Wyoming FACE Investigation 93WY006
Salesman Dies from Vehicle Rollover in Wyoming
A 45 year old male road salesperson died at the scene from injuries received when the car he was driving left an Interstate roadway at an estimated speed of 95 miles per hour and overturned. The driver, who was not wearing seatbelts, was ejected from the vehicle. The vehicle rolled 2½ times, coming to rest on its top.

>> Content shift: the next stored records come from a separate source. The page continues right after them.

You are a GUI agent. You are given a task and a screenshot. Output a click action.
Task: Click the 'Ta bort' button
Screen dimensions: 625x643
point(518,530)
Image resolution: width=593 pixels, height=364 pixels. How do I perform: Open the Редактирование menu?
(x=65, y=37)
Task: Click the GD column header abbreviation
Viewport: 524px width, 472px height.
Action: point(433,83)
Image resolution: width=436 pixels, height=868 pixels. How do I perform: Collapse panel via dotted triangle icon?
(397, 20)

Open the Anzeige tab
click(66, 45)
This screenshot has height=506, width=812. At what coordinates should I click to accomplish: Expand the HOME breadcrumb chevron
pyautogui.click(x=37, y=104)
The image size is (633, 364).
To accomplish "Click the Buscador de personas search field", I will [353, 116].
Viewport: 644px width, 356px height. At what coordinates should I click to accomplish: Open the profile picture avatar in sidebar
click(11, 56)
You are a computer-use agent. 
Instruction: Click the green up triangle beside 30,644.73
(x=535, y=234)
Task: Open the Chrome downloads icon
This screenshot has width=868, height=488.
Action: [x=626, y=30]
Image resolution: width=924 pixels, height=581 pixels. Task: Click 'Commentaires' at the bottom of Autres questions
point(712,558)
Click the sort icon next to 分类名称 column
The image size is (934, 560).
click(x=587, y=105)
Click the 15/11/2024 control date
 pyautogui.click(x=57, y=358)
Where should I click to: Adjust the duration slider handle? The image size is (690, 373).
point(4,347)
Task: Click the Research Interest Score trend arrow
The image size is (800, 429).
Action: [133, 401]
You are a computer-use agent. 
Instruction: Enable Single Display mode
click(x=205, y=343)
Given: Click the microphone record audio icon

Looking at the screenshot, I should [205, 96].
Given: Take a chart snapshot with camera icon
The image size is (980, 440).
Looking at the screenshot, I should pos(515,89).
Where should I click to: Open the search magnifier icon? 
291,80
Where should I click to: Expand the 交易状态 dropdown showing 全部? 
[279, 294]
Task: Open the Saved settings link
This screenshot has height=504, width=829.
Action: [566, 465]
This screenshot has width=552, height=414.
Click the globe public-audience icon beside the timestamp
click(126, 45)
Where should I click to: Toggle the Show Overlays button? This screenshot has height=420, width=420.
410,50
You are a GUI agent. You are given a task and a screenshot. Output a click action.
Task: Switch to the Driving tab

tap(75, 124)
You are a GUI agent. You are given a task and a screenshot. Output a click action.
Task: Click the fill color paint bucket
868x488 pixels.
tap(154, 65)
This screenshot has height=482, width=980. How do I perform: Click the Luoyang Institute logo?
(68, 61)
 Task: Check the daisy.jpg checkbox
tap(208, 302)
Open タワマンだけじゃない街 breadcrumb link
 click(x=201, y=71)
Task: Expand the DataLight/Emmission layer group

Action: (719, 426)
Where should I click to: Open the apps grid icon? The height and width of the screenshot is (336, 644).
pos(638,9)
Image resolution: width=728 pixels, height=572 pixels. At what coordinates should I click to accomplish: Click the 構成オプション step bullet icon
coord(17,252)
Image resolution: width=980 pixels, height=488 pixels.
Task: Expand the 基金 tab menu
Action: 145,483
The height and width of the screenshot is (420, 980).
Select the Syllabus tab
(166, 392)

Employers may be able to minimize the potential for occurrence of this type of incident through the following precautions:
In the late evening of Tuesday, March 23, 1993, a salesperson representing an out-of-state automotive parts distributer had been calling on accounts near the state border and was enroute to a town further in-state, when his vehicle left the roadway and overturned. The victim was driving his personal car under contract with the company to travel on their behalf and be reimbursed for mileage and other travel costs. The vehicle was travelling at a high rate of speed when it left the roadway to the right, returned and recrossed the two lanes of highway and entered the median on the left, where the driver was ejected as the vehicle overturned.
Through a reciprocal notification agreement with the Wyoming Department of Transportation, the WY- Wyoming FACE Program was notified of the incident by written report on March 29, 1993. On receipt of such notification WY- Wyoming FACE investigators requested and received reports relating to the incident, and reviewed the circumstances with company representatives.
The victim had worked for the company for nearly six years in the position of road salesperson. In that capacity, he called on accounts to sell and service automotive parts and oil products in an area including the northeast corner of Wyoming. At the time of the incident he was driving alone, traveling between towns that were part of his sales territory.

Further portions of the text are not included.